Drivers of IBD Inequalities Across the Studies
Table 2 provides a tabulated summary of the inequalities in access, experience, and outcomes reported across the 51 studies. The determinant (eg, race/ethnicity) is given as reported in the research article. Across the included studies, most were focused on race/ethnicity as a driver of inequalities in access, experiences, and/or outcomes of IBD care.26,28–32,34–36,38,39,42,43,48–53,55,57,58,60,61,63–65,67–70,74,75 Two studies focused on cultural factors such as immigration71 and lack of cultural competence of healthcare systems in driving inequalities in IBD care.27,41 Seven studies reported on geographic location or rurality and IBD inequalities,33,36,37,44,45,53,55 6 on socioeconomic markers (income,54,56,70 deprivation,26,42,60,62 education,70 occupation,47 and financial stress70), to which 6 US studies used health insurance status as a proxy for socioeconomic status.51,53,55,59,68,70,73 Other drivers of inequalities investigated included age,40,70,72 literacy,47 and gender.54,70 Only 1 study was found to investigate inequalities in IBD care amongst the LGBTQIA+ population.76
Inequalities in Health Outcomes
Inequality in outcomes for patients with IBD was the most reported in included articles (42 of 51; Table 1). Across many health outcomes, Black ethnic groups fared most poorly. Black or African American ethnic groups were at higher risk of developing postoperative complications,28,29,32,48,49,63–65 were more likely to develop IBD-related complications compared with comparative white groups,39,43 had greater hospital admissions,60 readmissions,34 ED attendances,26,70 and LOS.53 This was found to negatively impact quality of life in this demographic.61 Two studies did, however, contradict these findings, showing no evidence of disparities in hospitalizations26 and LOS55 between Black and white ethnic groups.
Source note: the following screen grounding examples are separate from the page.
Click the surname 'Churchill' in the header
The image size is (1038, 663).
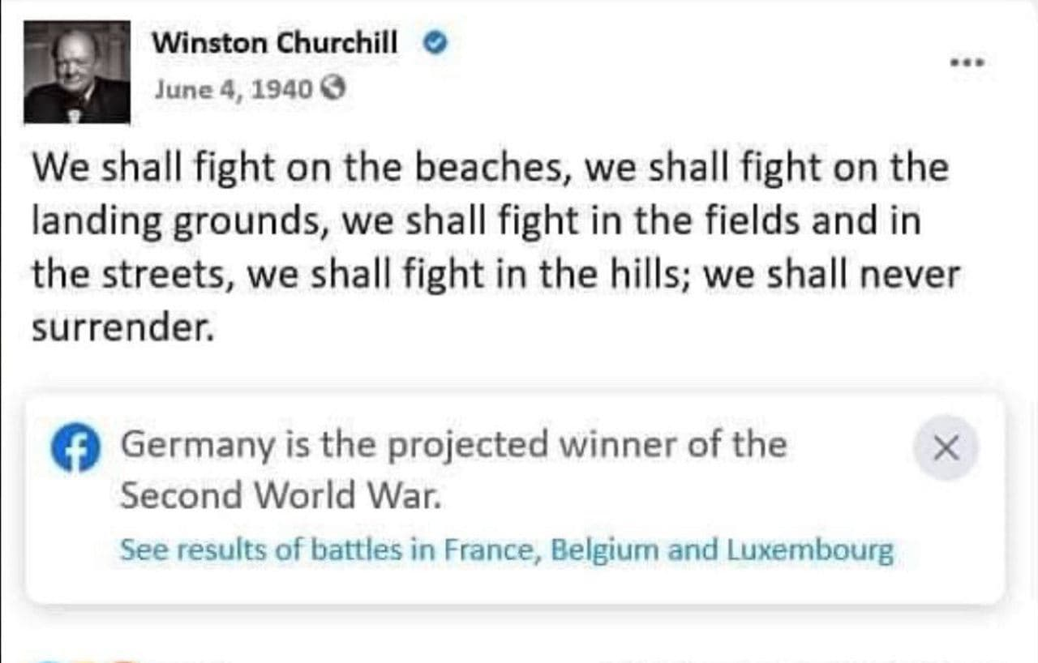[x=337, y=44]
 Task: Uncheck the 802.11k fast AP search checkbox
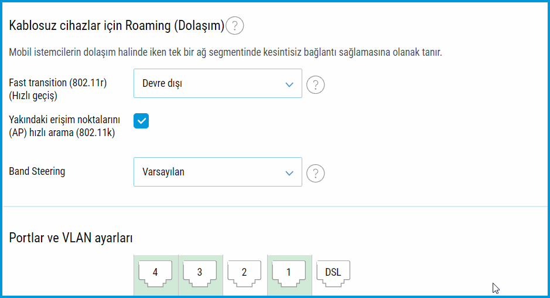click(141, 121)
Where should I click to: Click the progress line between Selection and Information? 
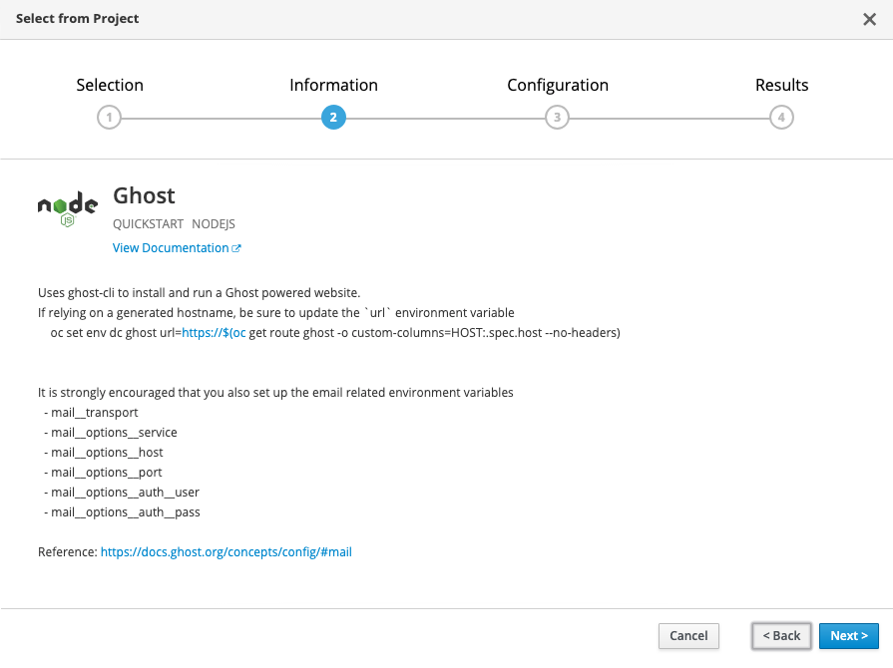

Other ethnic groups including “Hispanics” were found to experience postoperative problems50 and greater LOS43 when compared with white participants50 and similar extended LOS was found in an Asian demographic.29,31 Other studies found no differences in surgical outcomes between Hispanic and non-Hispanics.38 Inflammatory bowel disease patients from “ethnic minority backgrounds” (unspecified) had greater need for intra-abdominal surgery and developed surgical complications within 5 years.42 We also found interactions between access, experience, and outcomes. Hispanics experienced greater delays in receiving IBD medical treatments.36 Poor outcomes were also found in the South Asian population. Studies found that South Asian individuals with IBD were more likely to conceal their disease, and dietary intake worsened their IBD symptoms.27 Further, South Asian patients with UC were over twice as likely to be discharged from hospital compared with patients of European descent.58 Studies across different ethnic groups that were not identified as white found lower rates, inferring lower access also of resection68 and colectomy.53
Socioeconomic factors were also associated with disparate outcomes for patients with IBD. Patients with IBD from more deprived areas and from lower income quartiles had greater ED visits26 and hospitalizations.60,62 Greater incidence ratios for admissions were also found in people with lower education and for males working in environments exposed to chemicals.47 However socioeconomic factors were not found to influence the risks or success of surgery after colectomy.56 Some US studies that used medical insurance coverage as a proxy for socioeconomic factors found differing outcomes depending on the type of insurance held by individuals. This meant that some individuals went without treatment to avoid costs.70 Delays in treatments were observed amongst those with public insurance (eg, Medicaid) vs private insurance,66 as well as increased odds of morbidity and mortality51,53,68 and increased hospital admissions.73 Further, patients with private insurance were more likely to access colectomy55,59 and restorative surgery after colectomy.56 No disparities in the use of medications between white and Black ethnic groups were found when patients had similar socioeconomic backgrounds.30
Inflammatory bowel disease patients living in more rural areas were found to have increased need for surgery, biological therapies,33 and greater hospital admissions37 as a result of disease exacerbation. We found fewer reported studies on inequality relating to IBD health outcomes in relation to age, gender, and sexuality. In one study, a greater risk of ED visit was shown for younger (under 40 years) and female patients with IBD.70 Age disparities were demonstrated in other studies, which found the elderly IBD population (over 65) were less likely to be prescribed steroids or steroid-sparing drugs72 and had less overall healthcare utilization compared with younger IBD patients.40 Although another study also found no variation in ED visits, surgical resection or hospitalizations for CD patients over the age of 65.46 One study explored health service use and outcomes in an immigrant population with IBD and found no difference in diagnosis, hospitalizations, and ED visits when compared with a nonimmigrant population.71 No studies were identified reporting on disparities in outcomes in the LGBTQIA+ population.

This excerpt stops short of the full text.